Dr. Laila Hassan is an Aesthetic Physician. She’s also a laser therapist and an anti‐aging expert for the last ten years.
Exosomes are being called the next big breakthrough for our skin and hair. Stem cells has been used by doctors for years to help treat everything from multiple sclerosis to COPD. However, when it comes to aesthetics, PRP treatments for hair restoration and skin rejuvenation haven’t been as reliable, and the results aren’t consistent, as the quality of patients’ platelets varies based on age, health, and other factors. As such, the scientists return to the lab in search of the next best thing: Meet exosomes, the next generation of stem cell therapy. Exosomes are simply messengers. They are membrane-bound vesicles—or small bubbles—that are released from stem cells and naturally attracted to areas of inflammation. They carry growth factors and other anti-inflammatory, immune-supportive, and antioxidant elements to places that need them. An exosome is essentially a message from one cell to another. There are billions of types of exosomes in our bodies, and depending on which cells secrete those exosomes, and what state those cells are in—healthy, stressed, or dying—you can get dramatically different signals. There are established ways to derive exosomes from human platelets as a resource for tissue regeneration, including for use in aesthetic applications, such as hair loss and facial wrinkles.
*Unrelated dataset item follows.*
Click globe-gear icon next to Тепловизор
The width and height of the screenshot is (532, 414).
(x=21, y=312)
The Difference Between Exosomes & PRP
Exosomes are more potent and reliable than PRP and PRFM (platelet-rich fibrin matrix). Both PRP and PRFM help speed up the wound-healing process by creating new skin cells, collagen, and blood but they are inconsistent, dependent on the patient’s age and condition, and contain only a few key growth factors. Exosomes are 100 percent consistent and contain 10 to 100 times more growth factors than PRP and PRFM. Moreover, exosomes are immediately available and do not necessitate drawing and processing any blood from the patient. The biggest difference between PRP and exosomes is that PRP is extracted from our own platelets taken from our own blood, but exosomes come from stem cells—from sources like fat, umbilical cord, or bone marrow and now multiple new advanced technologies.
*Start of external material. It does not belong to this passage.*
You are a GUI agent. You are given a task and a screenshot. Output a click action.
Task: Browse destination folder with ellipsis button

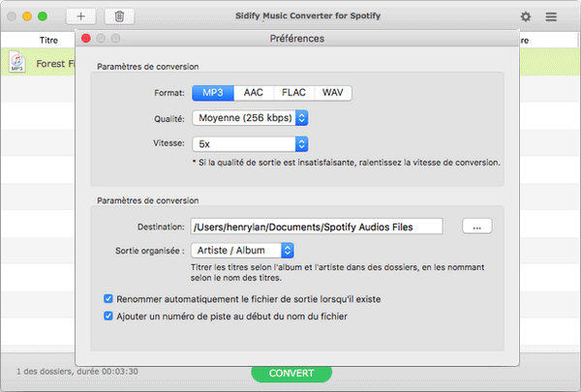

Ways Exosomes Are Being Used in Aesthetics
Exosomes may have a big role to play in skincare, as they can employ their signal molecules to stimulate cell regeneration and boost collagen production. The advantage of using exosomes in skin care over stem cells is that they have extremely low immunogenicity with high hemocompatibility, meaning anyone can benefit from them.
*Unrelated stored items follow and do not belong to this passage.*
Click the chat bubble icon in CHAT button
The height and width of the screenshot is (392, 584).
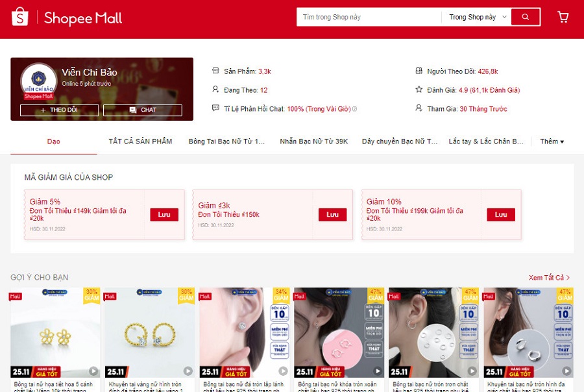(x=133, y=110)

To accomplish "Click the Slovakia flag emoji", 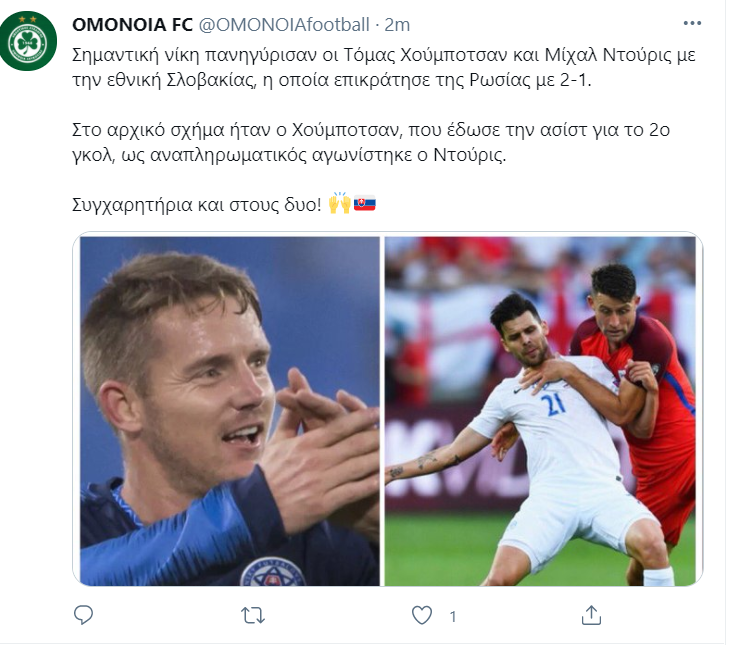I will tap(364, 204).
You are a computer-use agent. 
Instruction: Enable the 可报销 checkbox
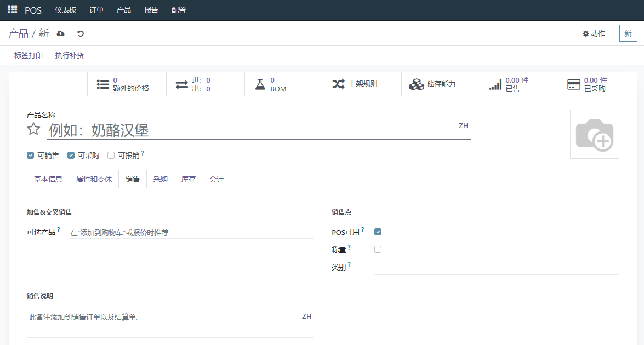111,155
I n recent years, PRP and PRFM have been a go-to for treating hair loss and thinning hair in-office, but exosomes are carving their path in this category, too. As we age, the cells in our scalp and hair begin working less and less, producing thinner hair until they give up completely. We call this slowing-down process senescence, and what we want to do is basically give the cells an energy boost by injecting exosomes and signaling them to perk up a little bit and start working harder. That’s the whole idea behind both PRP and exosome regeneration
Exosomes cause more hairs to be in the growth phase than the resting phase. Exosomes also increase dermal papilla cells in the hair follicle—the area of the largest growth in the follicle. Therefore, exosomes act as ‘nuclear PRP’ because they have much better results, and are quicker than PRP or PRFM. The earlier patients address their hair loss issues, the better chance they have of improvement and slower hair loss. There are excellent results when they’re injected. Exosomes are preferred over PRP for patients who have autoimmune diseases or autoimmune hair loss because they eliminate even the theoretical risk of worsening the condition.